What you need to do: Pull out every line below holding the word "computer".

(Extracted records)
.....

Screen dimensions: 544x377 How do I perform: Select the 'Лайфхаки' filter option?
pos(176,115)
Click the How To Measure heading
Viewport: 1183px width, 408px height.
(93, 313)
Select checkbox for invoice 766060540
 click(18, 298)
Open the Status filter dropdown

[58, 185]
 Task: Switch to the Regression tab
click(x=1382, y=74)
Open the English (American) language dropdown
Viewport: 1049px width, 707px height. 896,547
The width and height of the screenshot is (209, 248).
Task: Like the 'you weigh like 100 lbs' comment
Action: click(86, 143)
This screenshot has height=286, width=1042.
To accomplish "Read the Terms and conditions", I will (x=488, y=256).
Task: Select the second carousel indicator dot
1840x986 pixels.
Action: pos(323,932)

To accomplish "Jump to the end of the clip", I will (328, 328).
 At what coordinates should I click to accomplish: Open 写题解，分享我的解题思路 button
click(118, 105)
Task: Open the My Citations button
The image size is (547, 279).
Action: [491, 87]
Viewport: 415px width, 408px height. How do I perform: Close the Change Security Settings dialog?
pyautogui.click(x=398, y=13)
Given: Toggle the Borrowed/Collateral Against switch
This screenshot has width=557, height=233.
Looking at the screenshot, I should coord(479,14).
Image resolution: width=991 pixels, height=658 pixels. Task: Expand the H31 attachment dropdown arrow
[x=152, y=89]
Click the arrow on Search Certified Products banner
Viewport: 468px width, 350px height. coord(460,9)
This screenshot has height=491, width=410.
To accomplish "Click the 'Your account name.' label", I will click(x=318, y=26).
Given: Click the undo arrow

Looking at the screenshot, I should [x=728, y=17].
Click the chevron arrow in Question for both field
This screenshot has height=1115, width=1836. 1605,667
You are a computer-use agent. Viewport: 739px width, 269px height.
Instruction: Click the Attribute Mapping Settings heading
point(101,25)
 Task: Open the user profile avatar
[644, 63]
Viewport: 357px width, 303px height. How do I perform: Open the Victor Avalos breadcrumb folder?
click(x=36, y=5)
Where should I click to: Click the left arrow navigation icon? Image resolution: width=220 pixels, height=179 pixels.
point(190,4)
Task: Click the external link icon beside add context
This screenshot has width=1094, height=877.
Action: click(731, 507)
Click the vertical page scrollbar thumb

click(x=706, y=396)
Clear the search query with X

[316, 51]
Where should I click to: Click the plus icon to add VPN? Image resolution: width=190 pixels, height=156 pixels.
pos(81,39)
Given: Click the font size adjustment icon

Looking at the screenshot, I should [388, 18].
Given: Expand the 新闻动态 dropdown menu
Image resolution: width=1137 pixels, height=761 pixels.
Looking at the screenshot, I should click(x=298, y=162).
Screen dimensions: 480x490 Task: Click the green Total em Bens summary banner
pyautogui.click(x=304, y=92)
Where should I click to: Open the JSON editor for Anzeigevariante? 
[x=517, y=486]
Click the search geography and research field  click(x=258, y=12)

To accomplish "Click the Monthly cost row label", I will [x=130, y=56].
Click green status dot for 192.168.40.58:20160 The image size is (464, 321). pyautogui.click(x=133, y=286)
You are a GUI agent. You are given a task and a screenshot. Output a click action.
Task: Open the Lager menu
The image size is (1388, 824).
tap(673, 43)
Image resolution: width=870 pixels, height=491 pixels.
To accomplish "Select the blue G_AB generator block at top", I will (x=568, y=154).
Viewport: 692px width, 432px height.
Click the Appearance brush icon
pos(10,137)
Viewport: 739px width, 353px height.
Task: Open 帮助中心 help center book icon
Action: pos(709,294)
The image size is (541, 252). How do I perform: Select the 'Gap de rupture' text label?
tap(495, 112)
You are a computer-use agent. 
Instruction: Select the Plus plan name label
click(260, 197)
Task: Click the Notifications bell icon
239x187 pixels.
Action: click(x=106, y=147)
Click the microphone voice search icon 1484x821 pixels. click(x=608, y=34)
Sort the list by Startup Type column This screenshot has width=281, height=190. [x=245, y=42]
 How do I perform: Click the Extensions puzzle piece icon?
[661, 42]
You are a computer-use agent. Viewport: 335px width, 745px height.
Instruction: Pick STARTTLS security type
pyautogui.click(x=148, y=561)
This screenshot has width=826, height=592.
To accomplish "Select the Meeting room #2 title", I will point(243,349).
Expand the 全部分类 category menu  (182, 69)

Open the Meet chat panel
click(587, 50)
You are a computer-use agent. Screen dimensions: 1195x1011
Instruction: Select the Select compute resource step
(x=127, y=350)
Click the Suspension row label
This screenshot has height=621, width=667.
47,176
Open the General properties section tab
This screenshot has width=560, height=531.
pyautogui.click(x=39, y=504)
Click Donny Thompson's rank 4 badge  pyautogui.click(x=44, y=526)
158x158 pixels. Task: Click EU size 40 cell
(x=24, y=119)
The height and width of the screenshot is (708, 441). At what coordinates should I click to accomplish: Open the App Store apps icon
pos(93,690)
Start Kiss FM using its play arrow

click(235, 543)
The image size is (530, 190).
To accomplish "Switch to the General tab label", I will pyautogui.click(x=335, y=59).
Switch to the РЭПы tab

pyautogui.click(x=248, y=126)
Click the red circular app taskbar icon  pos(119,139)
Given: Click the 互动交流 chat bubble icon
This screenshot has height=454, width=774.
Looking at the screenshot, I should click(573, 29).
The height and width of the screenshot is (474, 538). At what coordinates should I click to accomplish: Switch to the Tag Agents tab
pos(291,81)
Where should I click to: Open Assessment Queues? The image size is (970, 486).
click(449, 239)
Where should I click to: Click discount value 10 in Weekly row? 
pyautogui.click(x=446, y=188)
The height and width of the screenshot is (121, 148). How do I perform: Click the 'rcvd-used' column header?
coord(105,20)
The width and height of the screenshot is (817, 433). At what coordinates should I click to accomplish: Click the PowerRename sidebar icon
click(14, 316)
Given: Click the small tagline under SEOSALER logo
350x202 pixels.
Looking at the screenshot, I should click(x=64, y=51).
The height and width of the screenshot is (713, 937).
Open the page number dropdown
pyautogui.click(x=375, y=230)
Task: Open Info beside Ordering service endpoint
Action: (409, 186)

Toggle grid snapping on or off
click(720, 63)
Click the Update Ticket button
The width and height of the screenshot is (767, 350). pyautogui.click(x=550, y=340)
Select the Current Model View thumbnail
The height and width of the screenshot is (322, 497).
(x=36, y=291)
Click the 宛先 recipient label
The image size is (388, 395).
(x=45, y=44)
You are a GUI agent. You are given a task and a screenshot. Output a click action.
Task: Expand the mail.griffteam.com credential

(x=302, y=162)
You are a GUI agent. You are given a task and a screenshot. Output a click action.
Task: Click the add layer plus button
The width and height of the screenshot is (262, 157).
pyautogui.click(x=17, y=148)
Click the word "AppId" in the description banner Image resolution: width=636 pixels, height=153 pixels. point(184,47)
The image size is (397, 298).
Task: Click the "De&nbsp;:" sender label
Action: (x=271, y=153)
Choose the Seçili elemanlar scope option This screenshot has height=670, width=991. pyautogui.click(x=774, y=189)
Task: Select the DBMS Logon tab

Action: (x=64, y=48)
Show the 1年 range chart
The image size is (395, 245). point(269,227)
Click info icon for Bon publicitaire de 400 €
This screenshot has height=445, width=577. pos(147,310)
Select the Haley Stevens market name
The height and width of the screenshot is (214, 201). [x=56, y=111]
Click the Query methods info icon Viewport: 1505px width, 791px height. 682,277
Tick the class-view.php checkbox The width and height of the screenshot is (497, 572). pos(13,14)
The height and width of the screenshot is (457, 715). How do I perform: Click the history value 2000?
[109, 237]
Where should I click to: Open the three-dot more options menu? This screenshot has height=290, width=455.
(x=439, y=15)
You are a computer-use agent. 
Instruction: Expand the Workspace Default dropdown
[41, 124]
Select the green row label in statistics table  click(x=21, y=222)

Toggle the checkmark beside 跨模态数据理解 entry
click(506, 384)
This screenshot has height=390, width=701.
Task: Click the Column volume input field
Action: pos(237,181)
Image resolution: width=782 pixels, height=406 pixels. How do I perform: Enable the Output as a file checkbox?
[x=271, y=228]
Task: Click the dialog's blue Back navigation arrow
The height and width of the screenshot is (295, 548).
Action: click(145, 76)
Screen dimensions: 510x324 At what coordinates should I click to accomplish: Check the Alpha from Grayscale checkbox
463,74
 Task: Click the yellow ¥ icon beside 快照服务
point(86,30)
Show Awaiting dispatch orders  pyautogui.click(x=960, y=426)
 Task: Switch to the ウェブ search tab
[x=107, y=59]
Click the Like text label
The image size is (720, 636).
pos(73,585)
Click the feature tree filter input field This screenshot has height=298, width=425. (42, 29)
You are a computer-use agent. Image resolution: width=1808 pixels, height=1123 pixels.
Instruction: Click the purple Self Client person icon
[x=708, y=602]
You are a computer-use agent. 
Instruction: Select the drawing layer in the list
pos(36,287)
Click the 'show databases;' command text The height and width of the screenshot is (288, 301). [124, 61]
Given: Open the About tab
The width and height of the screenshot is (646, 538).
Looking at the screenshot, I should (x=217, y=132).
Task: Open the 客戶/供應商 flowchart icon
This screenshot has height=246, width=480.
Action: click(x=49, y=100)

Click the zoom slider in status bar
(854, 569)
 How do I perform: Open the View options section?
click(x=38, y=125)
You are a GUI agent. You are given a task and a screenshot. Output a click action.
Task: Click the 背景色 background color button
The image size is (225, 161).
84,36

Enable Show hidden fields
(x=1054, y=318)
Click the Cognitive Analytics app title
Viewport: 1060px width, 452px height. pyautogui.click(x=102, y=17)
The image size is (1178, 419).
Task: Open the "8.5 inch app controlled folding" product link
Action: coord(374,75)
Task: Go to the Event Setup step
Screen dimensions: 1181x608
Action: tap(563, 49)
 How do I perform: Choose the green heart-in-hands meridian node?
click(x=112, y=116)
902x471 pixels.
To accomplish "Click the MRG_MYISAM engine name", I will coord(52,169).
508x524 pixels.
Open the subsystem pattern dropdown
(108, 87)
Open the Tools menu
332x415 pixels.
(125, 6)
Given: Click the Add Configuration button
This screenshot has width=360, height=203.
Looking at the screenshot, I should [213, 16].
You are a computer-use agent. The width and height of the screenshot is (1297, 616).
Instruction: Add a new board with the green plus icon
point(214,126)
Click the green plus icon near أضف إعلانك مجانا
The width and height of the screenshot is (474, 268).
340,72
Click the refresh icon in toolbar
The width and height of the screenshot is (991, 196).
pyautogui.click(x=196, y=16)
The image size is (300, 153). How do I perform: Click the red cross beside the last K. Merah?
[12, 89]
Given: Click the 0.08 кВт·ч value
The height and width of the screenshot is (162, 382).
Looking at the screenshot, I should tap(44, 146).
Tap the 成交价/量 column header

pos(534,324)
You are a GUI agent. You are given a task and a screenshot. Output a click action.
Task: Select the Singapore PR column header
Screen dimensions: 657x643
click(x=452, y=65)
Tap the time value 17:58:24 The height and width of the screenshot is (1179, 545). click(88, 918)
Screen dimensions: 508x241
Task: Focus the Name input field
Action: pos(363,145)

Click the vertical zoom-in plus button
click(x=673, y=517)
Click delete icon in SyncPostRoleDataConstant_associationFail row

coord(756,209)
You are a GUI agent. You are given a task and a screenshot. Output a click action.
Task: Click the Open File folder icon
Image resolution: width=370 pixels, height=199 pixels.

.....

Solution below:
You are a computer-use agent. Viewport: 739px width, 269px height.
You are a computer-use agent. 
You are a computer-use agent. Viewport: 335px width, 745px height.
You are a computer-use agent. Screen dimensions: 1195x1011
You are a computer-use agent. 
You are a computer-use agent. Image resolution: width=1808 pixels, height=1123 pixels.
You are a computer-use agent. 
You are a computer-use agent. The width and height of the screenshot is (1297, 616).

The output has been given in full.